Over the Easter holidays we were going on vacation on a ship and i knew that the potential for stress was very high. And so it was. He had a lot of moments of rage and at one evening i didn’t know what to do anymore. But it suddenly hit me and i had an idea. During my holidays i had a lot of books with me but i just read “the enlightened grander” from Syd Banks. And i must admit that i didn’t like the story, cause that’s what it was for me: just a story. But in that night i realized why i read exactly this book. Laying with my screaming son on the bed it hit me and i thought: That’s what it is! I must tell him a story! Not have a endless talk about thought, just tell him a story!
So out of the blue i told him a story about a unicorn and a little sad elf… and the unicorn took the sad elf every evening on a ride through the magic forest and told him about 3 secrets to have a wonderful life. My son couldn’t get enough of that story. His eyes were wide opened and he wanted to hear more and more about how the life of the small elf changed.

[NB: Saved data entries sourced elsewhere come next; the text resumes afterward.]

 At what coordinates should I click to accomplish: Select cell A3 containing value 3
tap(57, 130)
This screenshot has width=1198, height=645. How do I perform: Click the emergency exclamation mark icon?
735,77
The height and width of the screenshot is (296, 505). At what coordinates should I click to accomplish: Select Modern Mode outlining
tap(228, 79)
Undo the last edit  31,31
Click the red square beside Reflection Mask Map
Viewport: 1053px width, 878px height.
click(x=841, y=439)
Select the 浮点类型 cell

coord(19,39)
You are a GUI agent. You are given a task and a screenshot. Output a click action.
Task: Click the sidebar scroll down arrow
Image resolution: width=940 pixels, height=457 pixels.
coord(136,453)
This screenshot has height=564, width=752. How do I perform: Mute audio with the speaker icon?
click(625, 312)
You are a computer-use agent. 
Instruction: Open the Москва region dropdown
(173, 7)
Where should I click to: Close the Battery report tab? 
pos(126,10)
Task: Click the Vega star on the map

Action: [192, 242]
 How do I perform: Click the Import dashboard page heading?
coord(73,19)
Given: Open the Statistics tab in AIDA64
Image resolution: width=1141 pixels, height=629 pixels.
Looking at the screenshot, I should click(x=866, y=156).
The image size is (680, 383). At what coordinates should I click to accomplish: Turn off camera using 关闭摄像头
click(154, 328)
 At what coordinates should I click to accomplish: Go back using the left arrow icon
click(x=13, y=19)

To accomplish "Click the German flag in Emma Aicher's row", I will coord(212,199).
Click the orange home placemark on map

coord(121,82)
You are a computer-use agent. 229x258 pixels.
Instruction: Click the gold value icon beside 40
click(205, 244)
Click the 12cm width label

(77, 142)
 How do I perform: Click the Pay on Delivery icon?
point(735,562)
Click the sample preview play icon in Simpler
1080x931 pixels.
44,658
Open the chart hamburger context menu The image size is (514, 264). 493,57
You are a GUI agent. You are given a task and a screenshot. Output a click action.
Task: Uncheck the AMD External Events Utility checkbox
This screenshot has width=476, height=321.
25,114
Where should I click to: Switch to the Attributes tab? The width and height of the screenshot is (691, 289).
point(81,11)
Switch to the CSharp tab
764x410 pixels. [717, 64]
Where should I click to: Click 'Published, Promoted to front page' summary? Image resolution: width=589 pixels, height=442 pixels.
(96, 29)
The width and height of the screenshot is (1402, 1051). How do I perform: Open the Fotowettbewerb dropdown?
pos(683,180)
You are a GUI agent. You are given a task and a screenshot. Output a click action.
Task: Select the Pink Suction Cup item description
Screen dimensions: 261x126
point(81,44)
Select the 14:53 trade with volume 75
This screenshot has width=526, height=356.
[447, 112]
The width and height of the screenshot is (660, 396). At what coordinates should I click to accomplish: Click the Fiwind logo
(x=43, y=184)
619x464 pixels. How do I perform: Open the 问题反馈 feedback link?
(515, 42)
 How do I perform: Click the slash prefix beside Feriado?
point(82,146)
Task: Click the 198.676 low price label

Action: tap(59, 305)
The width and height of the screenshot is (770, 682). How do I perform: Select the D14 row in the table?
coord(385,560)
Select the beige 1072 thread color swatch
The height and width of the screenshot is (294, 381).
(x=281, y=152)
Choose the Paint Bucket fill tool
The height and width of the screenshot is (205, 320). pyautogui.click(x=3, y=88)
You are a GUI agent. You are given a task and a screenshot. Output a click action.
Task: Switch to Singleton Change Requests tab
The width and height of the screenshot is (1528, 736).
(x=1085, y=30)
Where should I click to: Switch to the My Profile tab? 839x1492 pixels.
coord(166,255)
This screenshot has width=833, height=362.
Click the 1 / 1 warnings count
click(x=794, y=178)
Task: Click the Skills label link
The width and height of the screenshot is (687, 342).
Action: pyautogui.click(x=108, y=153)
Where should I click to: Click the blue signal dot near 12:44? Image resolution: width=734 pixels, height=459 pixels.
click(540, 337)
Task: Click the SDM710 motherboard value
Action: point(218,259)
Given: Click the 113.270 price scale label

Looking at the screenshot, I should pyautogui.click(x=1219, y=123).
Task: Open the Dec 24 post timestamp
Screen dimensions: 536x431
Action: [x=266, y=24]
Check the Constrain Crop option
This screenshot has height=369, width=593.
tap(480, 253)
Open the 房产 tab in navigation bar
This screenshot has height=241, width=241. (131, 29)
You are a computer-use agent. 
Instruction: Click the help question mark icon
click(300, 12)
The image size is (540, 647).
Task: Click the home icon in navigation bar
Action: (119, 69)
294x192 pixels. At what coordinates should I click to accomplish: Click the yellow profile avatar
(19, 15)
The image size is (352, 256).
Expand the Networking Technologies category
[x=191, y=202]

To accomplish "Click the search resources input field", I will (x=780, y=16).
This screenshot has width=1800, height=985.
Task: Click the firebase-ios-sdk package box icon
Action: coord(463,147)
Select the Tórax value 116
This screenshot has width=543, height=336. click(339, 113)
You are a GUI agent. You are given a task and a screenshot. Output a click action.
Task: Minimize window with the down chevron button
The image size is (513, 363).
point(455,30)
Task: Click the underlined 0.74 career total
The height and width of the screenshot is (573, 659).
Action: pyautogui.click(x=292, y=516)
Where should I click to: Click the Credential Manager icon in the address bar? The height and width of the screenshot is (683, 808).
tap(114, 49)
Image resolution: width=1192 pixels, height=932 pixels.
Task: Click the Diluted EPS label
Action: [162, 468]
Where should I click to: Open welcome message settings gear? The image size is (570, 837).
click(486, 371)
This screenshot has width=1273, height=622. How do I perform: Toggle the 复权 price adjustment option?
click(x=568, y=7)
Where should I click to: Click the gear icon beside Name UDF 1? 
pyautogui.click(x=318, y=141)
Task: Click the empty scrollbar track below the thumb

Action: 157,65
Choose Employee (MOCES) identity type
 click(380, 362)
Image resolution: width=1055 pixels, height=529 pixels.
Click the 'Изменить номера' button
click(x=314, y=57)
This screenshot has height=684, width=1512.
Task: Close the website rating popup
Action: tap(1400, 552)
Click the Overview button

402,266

It calmed him down and we had a pretty good time after that night.
But yesterday i was in a very low state of mind, his cousin was sleeping at ours and i was tired and had a headache. I just wanted that day to end…
When i told the boys that its time for bed it happened. Again my son freaked out. He started to scream and couldnt stop telling me that i should leave and never come back again. I was under stress. I didnt know what to do, i didnt had energy for that.
I was thinking: “Thats not what i need now. I just want that it stop. Soon he will hit me, or throw things through the flat. 3Ps where are you? why i dont know what to do now?…”
So all that comes on my mind was giving me a 5 minute break for a cigarette on the balcony. During that break i was thinking: “Its thought Maria, its all thought…oh maybe i should say in German that i realize that on a deeper level…”nur Gedanken Maria nur Gedanken…” But nothing happened. I was still stressed. so i just said to whoever: “Show me the missing link in that situation, show me what i dont understand and what i dont see right now”.
And i get back from my break, seeing my son angry on the floor. And then i saw it. And it blew me away. What i was missing whole time was, that even if he was really angry he didnt hit and he didnt throw things, he didnt even screamed that loud like usual. He was just giving his best to deal with his thoughts. And that lifted my mood. I was so happy to see how good he was doing it.
I took him on my arms and we sat down. And i told him: “Oh my god Fynn, i can see youre having a really troubling time and you give your best to not hit and hurt anyone. And your doing so good!” And he nodded and bursted into tears, telling me that he is whole time trying not to listen to the thoughts which tell him to fight with his fists.
And then there was this huge, big moment: He started to smile and said: “Mom, mom, i got it!!!! I dont need to do that! I dont need to listen to my thoughts! I dont need to hit and scream and destroy everything! I got it mom! Its over, its over! We are done with that!”
He started to laugh and his face brightened up and he went on: “mom, now there is just love! I love you so much, i cannot even describe it! I love you so so much, thats what it is: its just love! Our hearts are all connected through love!”
I started to cry and he hugged me and whispered in my ear (he is 7!!!!): “Mom, i am so proud on you that you have not given up on me! That you have not stopped trying to help me and to explain to me about my thoughts, that you were calm and haven’t scream at me! I thank you so much and i love you so much. You set me free from that.”